Dean’s Dilemma- W2D1

ddilemma.df <- read.csv(paste("Data - Deans Dilemma.csv", sep=""))

attach(ddilemma.df)   # attaching the columns of the data frame
library(psych)

STUDENTS WHO WERE SUCCESSFULLY PLACED:

placed.df <- ddilemma.df[ which(ddilemma.df$Placement=='Placed'), ]
boxplot(Salary ~ Gender, data = placed.df, xlab= "Gender", ylab= "average salary", horizontal= TRUE)

Mean salary of males and females, who were placed

aggregate(placed.df$Salary, by= list(placed.df$Gender), FUN=mean)

##   Group.1        x
## 1       F 253068.0
## 2       M 284241.9

According to above table, there is a gender gap between the average salary of males and the average salary of females.

Hypothesis 1

H1: The average salary of the male MBAs is higher than the average salary of female MBAs.
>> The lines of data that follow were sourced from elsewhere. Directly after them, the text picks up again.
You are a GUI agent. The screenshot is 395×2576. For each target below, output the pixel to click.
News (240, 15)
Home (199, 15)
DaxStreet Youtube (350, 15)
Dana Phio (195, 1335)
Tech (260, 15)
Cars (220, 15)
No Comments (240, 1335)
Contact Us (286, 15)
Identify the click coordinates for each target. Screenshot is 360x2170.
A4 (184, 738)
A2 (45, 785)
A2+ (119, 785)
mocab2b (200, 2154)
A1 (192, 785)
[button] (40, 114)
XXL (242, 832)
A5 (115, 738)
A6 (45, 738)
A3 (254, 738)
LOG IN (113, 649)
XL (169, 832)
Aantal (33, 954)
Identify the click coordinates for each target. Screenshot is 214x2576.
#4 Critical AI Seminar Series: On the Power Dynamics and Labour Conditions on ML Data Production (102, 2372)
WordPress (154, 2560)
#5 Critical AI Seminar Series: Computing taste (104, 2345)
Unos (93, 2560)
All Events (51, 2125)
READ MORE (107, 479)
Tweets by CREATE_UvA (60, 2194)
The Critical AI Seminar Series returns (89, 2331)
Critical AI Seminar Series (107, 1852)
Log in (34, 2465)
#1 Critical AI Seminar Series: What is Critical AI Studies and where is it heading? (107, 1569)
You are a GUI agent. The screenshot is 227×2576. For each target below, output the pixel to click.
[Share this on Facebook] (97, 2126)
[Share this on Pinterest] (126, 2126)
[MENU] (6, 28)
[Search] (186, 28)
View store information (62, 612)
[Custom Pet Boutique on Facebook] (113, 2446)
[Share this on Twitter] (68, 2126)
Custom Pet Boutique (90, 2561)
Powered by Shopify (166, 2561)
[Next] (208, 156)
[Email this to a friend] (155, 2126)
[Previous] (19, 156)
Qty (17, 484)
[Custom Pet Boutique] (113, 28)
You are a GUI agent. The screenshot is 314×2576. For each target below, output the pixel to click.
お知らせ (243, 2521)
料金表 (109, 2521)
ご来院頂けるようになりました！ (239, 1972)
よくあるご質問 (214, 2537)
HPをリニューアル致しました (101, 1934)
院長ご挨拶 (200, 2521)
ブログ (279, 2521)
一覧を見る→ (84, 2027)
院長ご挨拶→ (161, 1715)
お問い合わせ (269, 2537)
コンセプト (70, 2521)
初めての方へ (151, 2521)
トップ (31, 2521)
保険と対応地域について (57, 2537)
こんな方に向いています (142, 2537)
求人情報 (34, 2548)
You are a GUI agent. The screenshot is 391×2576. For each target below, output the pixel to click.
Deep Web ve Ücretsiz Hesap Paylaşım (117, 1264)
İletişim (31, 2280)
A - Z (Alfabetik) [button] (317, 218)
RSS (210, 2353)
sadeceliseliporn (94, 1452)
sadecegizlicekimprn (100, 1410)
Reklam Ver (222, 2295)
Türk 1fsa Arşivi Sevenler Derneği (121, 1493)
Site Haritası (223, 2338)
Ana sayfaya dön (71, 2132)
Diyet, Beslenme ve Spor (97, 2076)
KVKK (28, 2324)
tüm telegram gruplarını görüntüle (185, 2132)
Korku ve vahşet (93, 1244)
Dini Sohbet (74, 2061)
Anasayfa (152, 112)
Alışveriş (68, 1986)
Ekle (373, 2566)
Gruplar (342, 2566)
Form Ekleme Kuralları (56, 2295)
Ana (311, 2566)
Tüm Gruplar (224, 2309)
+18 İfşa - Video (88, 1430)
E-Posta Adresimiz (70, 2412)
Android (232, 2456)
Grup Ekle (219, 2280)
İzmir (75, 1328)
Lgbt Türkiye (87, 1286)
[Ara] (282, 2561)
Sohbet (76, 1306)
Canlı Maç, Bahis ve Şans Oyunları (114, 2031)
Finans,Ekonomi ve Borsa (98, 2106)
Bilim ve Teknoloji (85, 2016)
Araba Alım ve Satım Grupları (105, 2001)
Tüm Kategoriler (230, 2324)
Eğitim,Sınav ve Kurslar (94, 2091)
 t.test(Salary ~ Gender, data = placed.df)

## 
##  Welch Two Sample t-test
## 
## data:  Salary by Gender
## t = -3.0757, df = 243.03, p-value = 0.00234
## alternative hypothesis: true difference in means is not equal to 0
## 95 percent confidence interval:
##  -51138.42 -11209.22
## sample estimates:
## mean in group F mean in group M 
##        253068.0        284241.9

Result of Independent t-test

Based on the above output of the t-test, we can reject the hypothesis that the average salary of males is equal the average salary of females.(p<0.001)

What is the average salary of male MBAs who were placed? 284241.90 What is the average salary of female MBAs who were placed? 253068.00 What is the p-value based on the t-test? 0.00234 The t test showed there was a significant difference in the average salaries of males and the average salaries of females.